Monday 17 August 2009

A Couple of Hours at Whitechapel Gallery

I was over in Whitechapel yesterday, too embarrassed to turn up more than an hour late for the Climate Camp meeting at the Rag Factory off of Brick Lane and too frazzled by the novelty of a hot August afternoon to cycle any further east towards home. So I popped into the recently expanded Whitechapel Gallery, which I used to visit regularly many years ago, back when the London Metropolitan University up the road was still the City Polytechnic. And what a surprise its cool, calming galleries turned out to be: no pretentious conceptual art, just paintings, some abstract but mainly figurative, from the long-running East End Academy exhibition and from the American artist Elizabeth Peyton.

Walking into the ground floor gallery, the first painting you see is Andy Harper’s ‘Feast of Skulls’ (above), a mass of black, pink and red that looks like fractal from a distance but is a mass of intricate detail of hundred of flowers. My other favourites included Guy Allott’s landscapes framed by a hole seemingly blasted through a tree, and Emily Wolfe’s almost photo-quality paintings of everyday household objects.

Upstairs, the collection of mainly small, intimate portraits by Elizabeth Peyton was fascinating for her choice of subjects, some historical and others artists and musicians, including David Hockney, Mick Jagger and Liam Gallagher. Peyton certainly has a way of capturing the angular, feminine male faces of people like Jarvis Cocker, turning them into whey-faced Pre-Raphaelite figures that are rather more interesting than the more simian features of Gallagher.

It has been a long time since I’ve spent an enjoyable hour in just one exhibition and clearly, I need to make more random decision like this in the future...


HarpyMarx said...

Oh yes, I really like Whitechapel Gallery they have some fantastic exhibitions, and I agree re conceptual art...and some installation art.

I saw Nan Goldin's excellent Devil's Playground exhibition a couple of years ago there. Truly amazing.

Kevin said...

I agree, some installations are great.

I wandered into the Tate Modern about three or four years ago when Rachel Whiteread had her 'Embankment' installation in the Turbine Hall - the one with all the white cubes. I remember thinking, yeah right, it's a bunch of white cubes, but when I walked through it, it was... magical.

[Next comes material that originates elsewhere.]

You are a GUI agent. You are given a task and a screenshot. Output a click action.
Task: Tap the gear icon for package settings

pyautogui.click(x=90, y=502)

There was a kid, maybe six or seven years old, who was there with his parents and I heard him say, "it's like walking on an iceberg..." And I thought, you know what? He's exactly right. Who needs art critics with insight like that?

HarpyMarx said...

Indeed who does need art critics....

Think I have a love/hate relationship with conceptual art/installation art as I worked in an art and design college for over 7 years...and art and design students can really drive you up the wall.